ANS: Not every system, but most commercial and utility-scale installations require one under NFPA 855. The specific threshold depends on the system’s energy capacity, the jurisdiction’s adopted code edition, and the AHJ’s discretion. Even where not strictly required, many insurers and financiers now expect an HMA as a condition of coverage or funding.
How long does it take to produce an HMA?
ANS: Timelines vary based on project complexity, but a typical utility-scale HMA takes four to eight weeks from initial engagement to final submission. Projects with unusual chemistries, complex sites, or limited UL 9540A data may take longer. Early engagement with a qualified consultant can compress this timeline significantly.
Who is qualified to prepare an HMA?
ANS: NFPA 855 requires that HMAs be prepared by qualified persons, typically interpreted as licensed fire protection engineers or fire and life safety consultants with demonstrated experience in energy storage systems. The qualifications of the author are themselves often scrutinized by the AHJ during review.

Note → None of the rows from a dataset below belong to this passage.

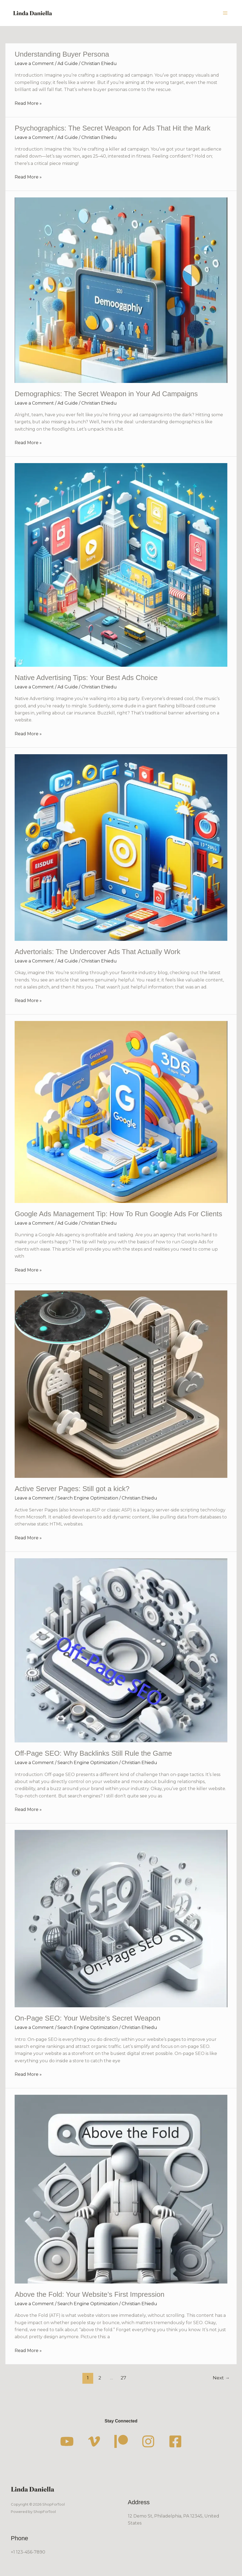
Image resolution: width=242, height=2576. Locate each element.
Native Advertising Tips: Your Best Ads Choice (86, 678)
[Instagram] (148, 2441)
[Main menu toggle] (225, 13)
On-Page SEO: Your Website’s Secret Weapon (87, 2018)
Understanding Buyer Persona (62, 54)
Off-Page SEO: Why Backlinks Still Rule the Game (93, 1753)
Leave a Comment (34, 63)
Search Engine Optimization (87, 1498)
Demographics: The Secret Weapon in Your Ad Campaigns (106, 394)
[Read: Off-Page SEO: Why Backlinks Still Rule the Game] (121, 1650)
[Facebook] (175, 2441)
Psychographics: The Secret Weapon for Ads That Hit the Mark (113, 128)
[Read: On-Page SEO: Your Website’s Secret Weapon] (121, 1918)
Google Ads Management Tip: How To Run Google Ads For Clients (118, 1214)
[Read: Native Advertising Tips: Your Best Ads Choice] (121, 564)
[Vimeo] (94, 2441)
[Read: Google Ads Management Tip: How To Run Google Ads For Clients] (121, 1111)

What happens if the AHJ rejects the HMA?
ANS: A rejection typically triggers a revision cycle, with the AHJ providing comments that must be addressed before resubmittal. In severe cases, fundamental design changes may be required, which can have significant cost and schedule implications.
Can the same HMA be used for multiple sites?
ANS: Generally, no. While portions of the analysis may be reused, the site-specific elements (exposures, climate, emergency response capabilities, layout) must be evaluated for each project. Attempting to submit a templated HMA across multiple sites is one of the most common reasons for AHJ rejection.